- [Exercise text]:
┄┄┄┄┄┄┄┄┄┄┄┄┄┄┄┄┄┄┄┄

We found strong conservation of chromosomal arrangement between the CamDro2 and Alpaca assemblies. Future comparisons with additional assemblies, can determine if the inversions and repeats identified in these genomes should be corrected or if they represent unique structural variation of the sequenced individuals. Further improvements (i.e., assembly iterations) to CamDro2 should focus on possible inversions in chromosome 9, 16, 30 and 35.

4.2 Genome annotation

There were more and longer annotation features and also more mRNAs per gene and exons and introns per mRNA in CamDro2 versus CamDro1 suggesting that CamDro2 has both improved assembly and annotation statistics relative to CamDro1. Details regarding our Augustus model choice are discussed in the Supplements (Appendix S1: Discussion).

5 CONCLUSION

The CamDro2 reference should be of great value to evolutionary biologists and the camelid genetics community, especially researchers interested mammalian comparative genomics and in designing RNA‐Seq and GWAS experiments. In particular, the large scaffolds identified in CamDro2 will be useful in SNP imputation if hundreds of dromedaries are sequenced at low coverage using programs such as STITCH (Davies et al., 2016).

┄┄┄┄┄┄┄┄┄┄┄┄┄┄┄┄┄┄┄┄

- [Exercise data]:
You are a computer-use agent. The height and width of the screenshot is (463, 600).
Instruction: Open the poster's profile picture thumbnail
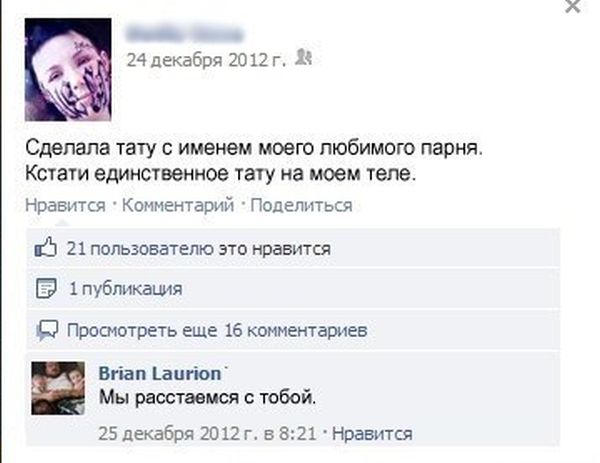click(x=68, y=70)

┄┄┄┄┄┄┄┄┄┄┄┄┄┄┄┄┄┄┄┄

- [Assignment]: From the genome assembly text above, list every chromosome that further improvements to CamDro2 should focus on for possible inversions.

- [Result below]: Chromosomes 9, 16, 30 and 35.